Agustari menyebut terdapat informasi mengenai dukungan dana sekitar Rp2,7 miliar yang akan digunakan untuk pemberdayaan masyarakat Desa Batu Ampar. Namun, mekanisme penyaluran dan pengelolaannya masih menjadi kewenangan lembaga terkait, termasuk LPHD.
“Untuk sementara mereka membantu sekitar Rp2,7 miliar untuk diberdayakan di Desa Batu Ampar. Secara teknis bagaimana penyaluran dan kebutuhannya, itu menjadi kewenangan LPHD untuk mengakomodasi masyarakat,” ungkapnya.
Ia mengatakan, ke depan terdapat peluang pengembangan kerja sama terkait perdagangan karbon yang berpotensi memberikan manfaat ekonomi lebih besar bagi desa.
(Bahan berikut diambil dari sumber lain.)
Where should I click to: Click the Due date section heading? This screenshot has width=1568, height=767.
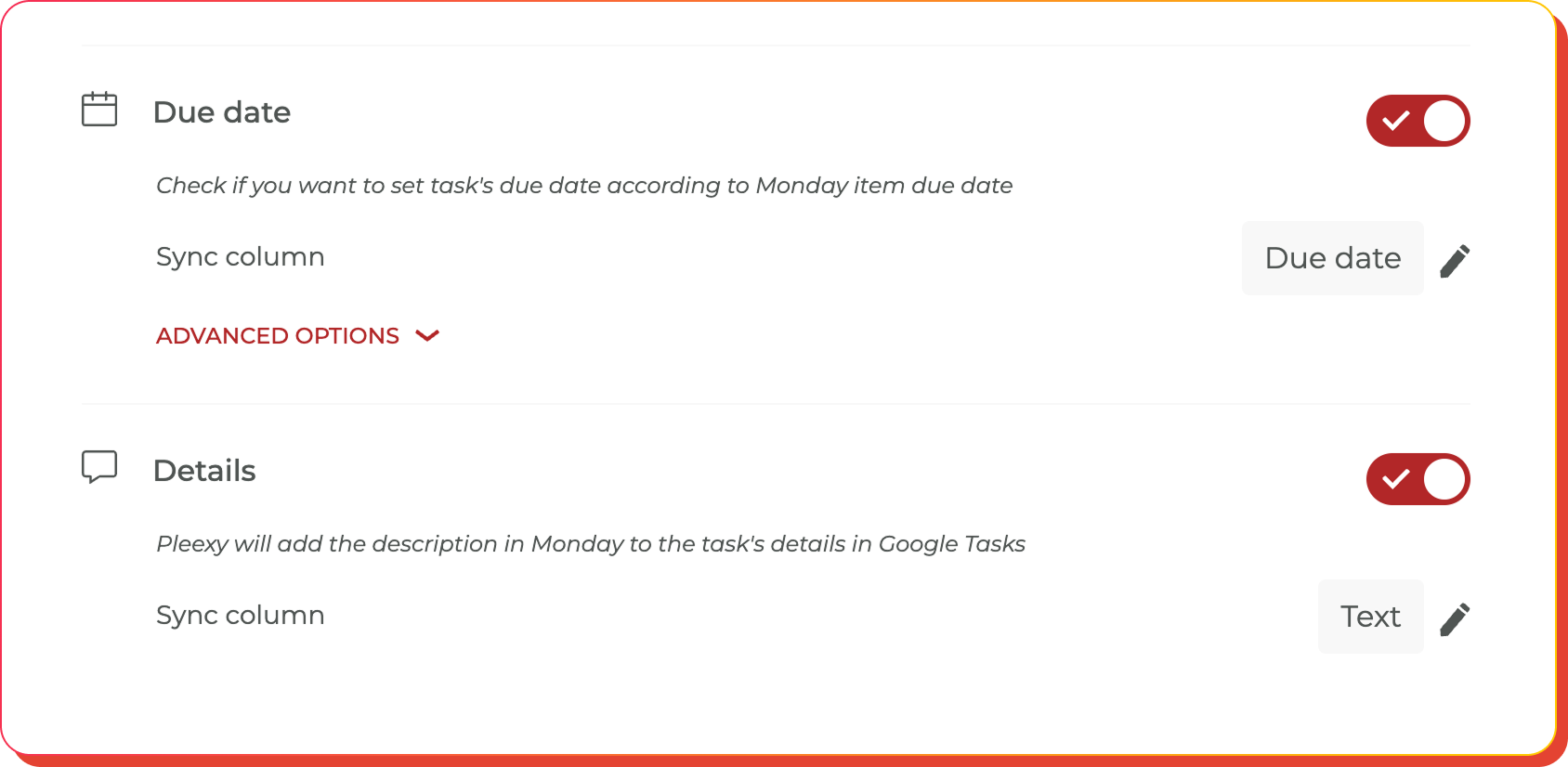tap(222, 111)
Meski demikian, Agustari menegaskan bahwa mekanisme dan perhitungan teknis mengenai nilai karbon masih perlu dijelaskan lebih lanjut oleh pihak-pihak yang memiliki kewenangan.
“Kabar baiknya, ada benefit yang akan masuk ke Desa Batu Ampar melalui bisnis karbon dan sebagainya. Itu yang nanti akan kita maksimalkan,” katanya.
Tetap Kedepankan Musyawarah
Agustari menegaskan Pemdes Batu Ampar akan tetap mengedepankan prinsip musyawarah dalam setiap langkah pemberdayaan masyarakat.
Ia juga mengimbau masyarakat untuk tidak terburu-buru mengambil kesimpulan terkait besaran dana maupun mekanisme program sebelum mendapatkan penjelasan resmi dari LPHD dan pihak terkait.
“Secara teknis terlalu dini kalau saya bacakan satu per satu karena saya juga tidak terlalu mengetahui secara teknis. Yang jelas, kita tetap memakai asas musyawarah,” tegasnya.
Ia menambahkan, kawasan mangrove dan hutan desa di wilayah Batu Ampar memiliki cakupan yang cukup luas dan pengelolaannya membutuhkan koordinasi berbagai pihak.
Pemdes Batu Ampar berharap seluruh proses penataan kawasan mangrove dapat berjalan seimbang, yakni menjaga kelestarian lingkungan tanpa mengabaikan kehidupan dan sumber penghasilan masyarakat yang selama ini bergantung pada kawasan tersebut.
“Kalau memang penerapan hukum sudah dijalankan dan tidak boleh lagi menebang bakau untuk dikelola menjadi arang, masyarakat Desa Batu Ampar harus mengikuti karena kita hidup di bawah hukum. Tetapi yang penting, harus ada alternatif ekonomi bagi masyarakat,” pungkas Agustari.(*/zainul irwansyah).